At least five people, five men, five GAY AND BI MEN, came to Alix with their status, begging for help. She fed them garbage and lies. She looked them in the face and decided she would continue with this monstrousness and you just fucking let it happen and then you made it about fanfiction because you don’t understand that there are things way beyond fandom. She was a psychopath who OPERATED IN FANDOM and 15 years ago she would have pulled this shit on the TWOP boards or the scarleteen message boards or neopets or something.
God, fuck all of you.
I have a tiny bit of money spare this month. If you send a receipt of a donation to an HIV/AIDS-related organization of your choice to [email protected], personal information redacted as you so choose, I'll match it, multiple its, for a total of $50 from my end. If that doesn't happen by February 15, I'll just send it all to one of my choice. I can hold a couple bucks spare each month so that, God willing and my rent don't rise, I can consistently send to Rainbow Railroad or my home LGBT center's HIV/AIDS program.
Nothing is going to fix what she did and she's never going to get held to account in the way she should but I'm going to post receipts every so often anyways because I am nasty and angry enough to care about other people. I am angry enough to do penance on her behalf. I have been furious and horrified and sick about this ever since I found out and dealing with her vileness has caused actual tangible harm in my life but again, it's not about me, and I'm going to remember that even if you motherfuckers won't.
I would seriously advise anyone under the age of 21 to get the fuck off of this website and go learn how to communicate with other people in a healthy manner. Go outside! Interact with other people in the real world! Read a book. Read a fucking newspaper! Learn about the world.

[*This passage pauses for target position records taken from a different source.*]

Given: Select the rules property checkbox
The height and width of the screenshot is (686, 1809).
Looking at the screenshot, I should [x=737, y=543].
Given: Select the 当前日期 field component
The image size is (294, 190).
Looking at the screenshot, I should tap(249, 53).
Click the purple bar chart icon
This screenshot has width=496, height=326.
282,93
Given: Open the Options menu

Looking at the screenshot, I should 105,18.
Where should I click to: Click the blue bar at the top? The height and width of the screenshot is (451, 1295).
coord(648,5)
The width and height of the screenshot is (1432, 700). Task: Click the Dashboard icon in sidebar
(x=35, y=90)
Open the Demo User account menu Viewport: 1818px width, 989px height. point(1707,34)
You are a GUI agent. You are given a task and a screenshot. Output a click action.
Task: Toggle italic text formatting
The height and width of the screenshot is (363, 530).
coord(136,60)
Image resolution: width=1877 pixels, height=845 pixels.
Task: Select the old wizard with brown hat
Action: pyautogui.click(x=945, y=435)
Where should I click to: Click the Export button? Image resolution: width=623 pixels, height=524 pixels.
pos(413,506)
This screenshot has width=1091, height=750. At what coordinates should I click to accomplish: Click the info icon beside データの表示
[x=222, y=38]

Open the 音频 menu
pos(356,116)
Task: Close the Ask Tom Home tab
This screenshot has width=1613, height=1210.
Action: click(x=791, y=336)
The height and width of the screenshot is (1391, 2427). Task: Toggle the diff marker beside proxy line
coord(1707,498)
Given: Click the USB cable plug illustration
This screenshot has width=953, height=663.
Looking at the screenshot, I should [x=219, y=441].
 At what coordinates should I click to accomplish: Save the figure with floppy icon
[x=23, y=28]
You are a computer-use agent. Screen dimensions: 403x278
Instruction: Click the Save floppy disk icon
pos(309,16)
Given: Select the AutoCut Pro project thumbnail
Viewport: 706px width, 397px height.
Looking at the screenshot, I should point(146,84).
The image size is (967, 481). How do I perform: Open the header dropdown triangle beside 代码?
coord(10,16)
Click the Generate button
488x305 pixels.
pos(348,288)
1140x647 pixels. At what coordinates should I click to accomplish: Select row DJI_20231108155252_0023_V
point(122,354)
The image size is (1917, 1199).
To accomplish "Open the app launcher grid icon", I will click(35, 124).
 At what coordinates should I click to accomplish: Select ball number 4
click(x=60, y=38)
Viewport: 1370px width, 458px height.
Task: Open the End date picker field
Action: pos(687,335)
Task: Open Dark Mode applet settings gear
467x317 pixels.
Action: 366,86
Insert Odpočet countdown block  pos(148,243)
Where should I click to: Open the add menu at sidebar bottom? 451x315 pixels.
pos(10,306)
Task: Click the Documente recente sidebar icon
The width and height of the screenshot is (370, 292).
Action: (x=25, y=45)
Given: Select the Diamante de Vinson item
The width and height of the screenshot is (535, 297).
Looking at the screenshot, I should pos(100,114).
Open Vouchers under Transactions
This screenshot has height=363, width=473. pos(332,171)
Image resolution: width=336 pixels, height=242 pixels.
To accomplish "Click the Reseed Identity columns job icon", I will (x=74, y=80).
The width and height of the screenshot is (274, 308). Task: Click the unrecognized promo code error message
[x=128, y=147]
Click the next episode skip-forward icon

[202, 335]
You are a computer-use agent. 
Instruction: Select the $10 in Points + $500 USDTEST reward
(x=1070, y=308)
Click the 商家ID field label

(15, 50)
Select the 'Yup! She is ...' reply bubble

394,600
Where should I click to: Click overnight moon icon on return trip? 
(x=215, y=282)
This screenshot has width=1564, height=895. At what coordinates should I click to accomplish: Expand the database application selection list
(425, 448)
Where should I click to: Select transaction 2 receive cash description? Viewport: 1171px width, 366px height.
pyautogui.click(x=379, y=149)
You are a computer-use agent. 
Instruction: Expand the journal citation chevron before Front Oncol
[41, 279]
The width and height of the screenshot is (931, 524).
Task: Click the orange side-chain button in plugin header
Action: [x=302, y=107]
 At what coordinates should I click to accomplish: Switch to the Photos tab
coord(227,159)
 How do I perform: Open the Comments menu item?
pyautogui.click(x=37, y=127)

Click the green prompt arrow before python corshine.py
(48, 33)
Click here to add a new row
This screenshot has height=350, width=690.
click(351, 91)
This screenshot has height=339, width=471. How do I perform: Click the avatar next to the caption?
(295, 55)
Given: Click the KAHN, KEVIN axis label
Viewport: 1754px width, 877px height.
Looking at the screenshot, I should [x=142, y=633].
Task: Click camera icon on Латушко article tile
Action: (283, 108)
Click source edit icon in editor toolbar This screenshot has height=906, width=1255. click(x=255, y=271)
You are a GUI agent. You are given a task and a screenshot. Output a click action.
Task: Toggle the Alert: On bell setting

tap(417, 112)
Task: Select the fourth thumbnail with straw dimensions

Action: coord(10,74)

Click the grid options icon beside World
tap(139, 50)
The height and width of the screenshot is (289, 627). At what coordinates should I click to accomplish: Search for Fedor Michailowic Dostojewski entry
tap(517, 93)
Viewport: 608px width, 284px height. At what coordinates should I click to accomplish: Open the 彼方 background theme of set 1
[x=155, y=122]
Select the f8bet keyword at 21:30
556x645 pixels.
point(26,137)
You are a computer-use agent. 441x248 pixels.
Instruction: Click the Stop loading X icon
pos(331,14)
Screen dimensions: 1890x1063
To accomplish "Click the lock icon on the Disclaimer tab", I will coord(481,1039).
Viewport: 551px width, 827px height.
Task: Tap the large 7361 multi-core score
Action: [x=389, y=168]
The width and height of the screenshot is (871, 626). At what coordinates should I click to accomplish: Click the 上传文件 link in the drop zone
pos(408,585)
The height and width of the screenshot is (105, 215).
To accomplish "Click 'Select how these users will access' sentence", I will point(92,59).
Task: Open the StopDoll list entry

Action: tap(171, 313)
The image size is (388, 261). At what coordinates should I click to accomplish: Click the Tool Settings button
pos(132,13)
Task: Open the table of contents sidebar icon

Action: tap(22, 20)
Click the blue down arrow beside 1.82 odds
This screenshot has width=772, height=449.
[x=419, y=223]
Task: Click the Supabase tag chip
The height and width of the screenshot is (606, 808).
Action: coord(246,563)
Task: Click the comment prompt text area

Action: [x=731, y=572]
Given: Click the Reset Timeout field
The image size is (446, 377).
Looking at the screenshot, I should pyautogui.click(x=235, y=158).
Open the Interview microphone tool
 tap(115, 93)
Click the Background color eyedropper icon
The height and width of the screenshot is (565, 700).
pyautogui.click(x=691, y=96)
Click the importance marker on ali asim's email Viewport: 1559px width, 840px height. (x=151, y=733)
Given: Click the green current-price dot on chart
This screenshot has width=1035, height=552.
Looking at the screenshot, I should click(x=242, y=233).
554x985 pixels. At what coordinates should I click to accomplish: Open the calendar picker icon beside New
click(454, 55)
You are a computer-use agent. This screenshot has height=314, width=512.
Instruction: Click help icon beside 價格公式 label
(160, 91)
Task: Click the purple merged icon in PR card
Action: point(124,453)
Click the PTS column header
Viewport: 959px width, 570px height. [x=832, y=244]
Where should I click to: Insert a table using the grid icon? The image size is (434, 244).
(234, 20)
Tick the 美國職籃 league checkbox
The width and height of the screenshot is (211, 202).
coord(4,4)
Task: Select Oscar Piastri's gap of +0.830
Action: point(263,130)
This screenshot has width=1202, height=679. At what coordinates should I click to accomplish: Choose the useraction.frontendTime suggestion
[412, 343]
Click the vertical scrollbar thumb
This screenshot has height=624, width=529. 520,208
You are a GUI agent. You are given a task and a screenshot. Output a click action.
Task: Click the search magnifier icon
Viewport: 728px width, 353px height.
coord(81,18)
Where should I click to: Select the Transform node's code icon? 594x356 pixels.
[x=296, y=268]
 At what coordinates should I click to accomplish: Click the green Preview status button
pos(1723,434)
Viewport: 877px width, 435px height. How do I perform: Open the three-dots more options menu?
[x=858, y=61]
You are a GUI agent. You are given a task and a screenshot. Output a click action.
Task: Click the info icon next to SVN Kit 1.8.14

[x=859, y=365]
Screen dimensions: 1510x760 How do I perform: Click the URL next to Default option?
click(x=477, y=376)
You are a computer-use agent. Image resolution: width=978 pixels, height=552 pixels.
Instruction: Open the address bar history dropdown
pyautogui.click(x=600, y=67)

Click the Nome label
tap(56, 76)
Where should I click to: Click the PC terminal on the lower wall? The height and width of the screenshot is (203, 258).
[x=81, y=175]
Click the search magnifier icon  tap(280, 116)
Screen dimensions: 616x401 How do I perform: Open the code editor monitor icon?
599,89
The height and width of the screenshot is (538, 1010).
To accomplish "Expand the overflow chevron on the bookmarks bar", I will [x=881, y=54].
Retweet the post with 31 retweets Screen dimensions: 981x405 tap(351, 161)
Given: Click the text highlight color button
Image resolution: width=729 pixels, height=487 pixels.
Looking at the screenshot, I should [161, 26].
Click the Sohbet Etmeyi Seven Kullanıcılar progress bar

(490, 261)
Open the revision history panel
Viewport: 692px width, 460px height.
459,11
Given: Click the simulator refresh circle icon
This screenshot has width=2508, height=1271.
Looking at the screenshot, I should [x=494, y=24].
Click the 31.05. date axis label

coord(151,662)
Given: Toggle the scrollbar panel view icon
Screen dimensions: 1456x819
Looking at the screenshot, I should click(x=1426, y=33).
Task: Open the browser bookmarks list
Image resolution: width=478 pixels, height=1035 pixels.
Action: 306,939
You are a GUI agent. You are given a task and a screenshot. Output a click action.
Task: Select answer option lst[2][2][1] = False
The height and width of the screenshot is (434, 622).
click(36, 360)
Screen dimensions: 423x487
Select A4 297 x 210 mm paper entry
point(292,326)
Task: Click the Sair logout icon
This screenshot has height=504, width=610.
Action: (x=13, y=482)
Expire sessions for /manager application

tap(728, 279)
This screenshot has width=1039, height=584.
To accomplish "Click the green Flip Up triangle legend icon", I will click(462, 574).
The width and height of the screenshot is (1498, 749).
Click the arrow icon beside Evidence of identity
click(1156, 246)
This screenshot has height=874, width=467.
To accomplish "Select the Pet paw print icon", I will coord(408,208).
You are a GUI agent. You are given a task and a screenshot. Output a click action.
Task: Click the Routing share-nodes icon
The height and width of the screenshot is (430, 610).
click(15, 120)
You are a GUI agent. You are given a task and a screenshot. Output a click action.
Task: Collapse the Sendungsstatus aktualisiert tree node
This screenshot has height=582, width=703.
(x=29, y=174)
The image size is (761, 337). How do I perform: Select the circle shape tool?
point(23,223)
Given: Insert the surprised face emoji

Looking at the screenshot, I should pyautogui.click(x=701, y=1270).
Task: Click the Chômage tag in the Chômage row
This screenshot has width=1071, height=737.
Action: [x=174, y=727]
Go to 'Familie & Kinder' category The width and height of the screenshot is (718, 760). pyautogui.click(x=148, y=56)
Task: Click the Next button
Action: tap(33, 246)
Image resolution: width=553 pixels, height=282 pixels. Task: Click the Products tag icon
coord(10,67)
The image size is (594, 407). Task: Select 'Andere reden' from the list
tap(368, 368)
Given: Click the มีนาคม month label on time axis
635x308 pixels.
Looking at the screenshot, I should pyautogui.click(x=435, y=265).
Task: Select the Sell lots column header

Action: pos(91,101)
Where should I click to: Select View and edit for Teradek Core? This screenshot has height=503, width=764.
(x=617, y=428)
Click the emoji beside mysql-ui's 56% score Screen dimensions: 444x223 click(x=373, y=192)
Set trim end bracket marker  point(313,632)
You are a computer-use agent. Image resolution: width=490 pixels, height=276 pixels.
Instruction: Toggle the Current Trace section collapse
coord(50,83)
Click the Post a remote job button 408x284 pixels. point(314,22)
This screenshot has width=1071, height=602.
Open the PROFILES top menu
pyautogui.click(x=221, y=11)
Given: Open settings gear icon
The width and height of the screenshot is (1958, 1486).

Or you can stay here and burrow in the echo chamber and become credulous fauxwoke racist homophobic morons who prioritize calling other teenagers pedophiles til they try to kill themselves because Steven Universe or something over doing literally anything that could help the world. Your choice.
The rest of you: comport yourselves like normal fucking human beings for once in your fucking lives and sort out your goddamn priorities. Read a fucking newspaper. Stop giving obvious racist fraudsters like medievalpoc and Israalix the benefit of the doubt and actually think about the information that is being presented to you and then maybe do something more useful with your time than getting into internet fights. For example, I organized an auction in my spare time that, with the help of another lovely person and dozens of wonderful donors, raised $3,917 for various charities over six months, including $200 for GMHC and about $75 for an HIV/AIDS organization in Wisconsin. Go do something similar or get off the fucking internet! It’s 2018! You’re adults! Try tangibly helping other people, at some point, instead of engaging in this terrible narcissistic performative circlejerk where trauma has become a cudgel to beat others!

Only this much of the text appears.